The Friday Report: May 29th, 2020

Quick wrap up of a few hot topic newsworthy stories in the supply chain logistics industry

Sales of Plant-Based Meat Alternatives Soar During COVID-19 Pandemic

Although many meatpacking plants are up and running, thousands of workers have tested positive for coronavirus and some have died.  Although meatpackers have invested more in worker safety to reduce the spread of COVID-19 however the number of infections continues to increase, renewing fears about the meat supply.

Consumers have watched the situation closely.  From the start of the novel coronavirus outbreak in the wet markets in China to the meat shortage in grocery stores, consumers have started to explore meat alternatives, including Beyond Burger, Tofurky and Impossible Burger

According to the Plant Based Foods Association, all 175 members have experienced increased demand for plant-based food products since before the onset of the pandemic.  Beyond Meat Q1 net revenues are up 141 percent from the same time period in 2019 and their stock rocketed up 26 percent.

Retail Bankruptcy Filings Erupt in COVID-19 Pandemic

As we have seen over the past few years, retail is in transition.  From closing shopping malls to filing for bankruptcy and pushing to handle direct to consumer e-commerce, retailers are struggling.  Of course, the bottom fell out with the introduction of a global pandemic.

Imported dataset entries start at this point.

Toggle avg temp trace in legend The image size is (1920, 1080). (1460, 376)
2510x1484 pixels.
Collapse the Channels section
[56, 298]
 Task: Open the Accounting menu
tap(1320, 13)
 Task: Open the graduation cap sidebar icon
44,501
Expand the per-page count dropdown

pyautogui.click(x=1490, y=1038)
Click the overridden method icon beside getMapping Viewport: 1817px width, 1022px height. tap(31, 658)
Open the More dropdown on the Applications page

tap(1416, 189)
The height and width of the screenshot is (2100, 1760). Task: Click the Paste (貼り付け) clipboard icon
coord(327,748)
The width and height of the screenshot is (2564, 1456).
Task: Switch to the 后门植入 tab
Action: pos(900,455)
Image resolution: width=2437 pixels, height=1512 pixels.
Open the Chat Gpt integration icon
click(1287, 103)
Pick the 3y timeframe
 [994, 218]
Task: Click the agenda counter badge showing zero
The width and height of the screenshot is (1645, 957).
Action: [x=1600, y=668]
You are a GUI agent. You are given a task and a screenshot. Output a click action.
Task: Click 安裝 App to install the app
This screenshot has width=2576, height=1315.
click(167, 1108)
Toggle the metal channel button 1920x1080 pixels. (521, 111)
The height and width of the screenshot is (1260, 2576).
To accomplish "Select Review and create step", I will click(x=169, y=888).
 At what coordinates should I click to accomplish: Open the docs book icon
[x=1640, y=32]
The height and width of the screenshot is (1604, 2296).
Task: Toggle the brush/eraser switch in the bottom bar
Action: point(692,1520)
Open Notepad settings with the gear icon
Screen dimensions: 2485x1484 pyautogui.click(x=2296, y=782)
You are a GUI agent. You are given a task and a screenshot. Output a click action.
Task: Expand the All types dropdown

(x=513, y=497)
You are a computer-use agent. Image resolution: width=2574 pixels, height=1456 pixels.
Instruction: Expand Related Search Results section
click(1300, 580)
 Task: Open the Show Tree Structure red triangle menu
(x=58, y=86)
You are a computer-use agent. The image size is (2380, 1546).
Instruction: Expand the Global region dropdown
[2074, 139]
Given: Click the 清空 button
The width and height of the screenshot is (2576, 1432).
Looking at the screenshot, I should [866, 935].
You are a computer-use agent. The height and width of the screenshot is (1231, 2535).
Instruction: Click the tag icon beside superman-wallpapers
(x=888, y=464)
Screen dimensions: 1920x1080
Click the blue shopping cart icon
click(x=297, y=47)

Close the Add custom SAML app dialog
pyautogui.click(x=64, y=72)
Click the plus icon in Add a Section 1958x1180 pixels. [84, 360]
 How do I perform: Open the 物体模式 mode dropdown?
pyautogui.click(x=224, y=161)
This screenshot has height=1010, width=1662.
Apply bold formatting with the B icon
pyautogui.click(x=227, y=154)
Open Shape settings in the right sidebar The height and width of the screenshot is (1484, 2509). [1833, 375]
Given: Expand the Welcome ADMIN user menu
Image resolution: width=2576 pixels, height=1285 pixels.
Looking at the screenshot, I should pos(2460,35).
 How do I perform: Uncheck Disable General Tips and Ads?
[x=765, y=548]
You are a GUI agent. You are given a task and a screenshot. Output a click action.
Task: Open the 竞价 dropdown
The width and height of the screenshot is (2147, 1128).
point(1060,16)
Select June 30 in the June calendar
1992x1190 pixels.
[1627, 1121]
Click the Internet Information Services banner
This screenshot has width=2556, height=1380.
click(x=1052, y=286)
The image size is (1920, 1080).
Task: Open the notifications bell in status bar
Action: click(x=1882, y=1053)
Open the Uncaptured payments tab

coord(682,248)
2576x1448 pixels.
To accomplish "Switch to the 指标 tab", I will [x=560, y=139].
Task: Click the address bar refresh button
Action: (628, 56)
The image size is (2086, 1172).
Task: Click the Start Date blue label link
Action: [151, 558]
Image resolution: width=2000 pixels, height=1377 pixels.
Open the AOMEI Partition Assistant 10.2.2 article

In some cases, filing for bankruptcy can provide the means to shed debt, debut new strategies, reorganize the business and launch a leaner, smarter company.  Unfortunately, these are not ordinary times.  Between the high unemployment, uncertainty surrounding the COVID-19 pandemic and weakened consumer confidence, many companies are being forced to liquidate as buyers have not emerged.

Pier 1 and health-conscious grocer Earth Fare are two of those in this position.  Five of fifteen retailers which announced bankruptcy filings will be closing their businesses.  Last year, 16 of 25 retailers that filed for bankruptcy liquidated their assets.

With the unemployment rate soaring to 20%, continued use of social distancing and other factors, this trend is expected to continue.

U.S. Government Makes Move to Subsidize American Sourcing Out of China

According to a recent report from Reuters, the United States government may be getting ready to invest in incentives to help lure companies away from China.  American companies that move operations out of China may be eligible for tax breaks, structured subsidies and less onerous regulations.

Reuters reported that a plan is being developed which potentially includes a “reshoring fund” that would be seeded with $25 billion to encourage American companies to reimagine their China sourcing strategies.  The fund would be used to encourage companies that produce “essential goods” to relocate manufacturing to the United States.  This includes raw materials as well as finished goods.

Japan has launched a similar program with a 243.5 billion yen stimulus package designed to encourage Japanese companies to relocate manufacturing out of China.

Within the past week, President Trump signed an executive order providing a U.S. overseas investment agency with new power to encourage manufacturers in the United States. Reuters also reported that both Democrats and Republicans are drafting legislation to decrease reliance on China for critical products including food and pharmaceuticals.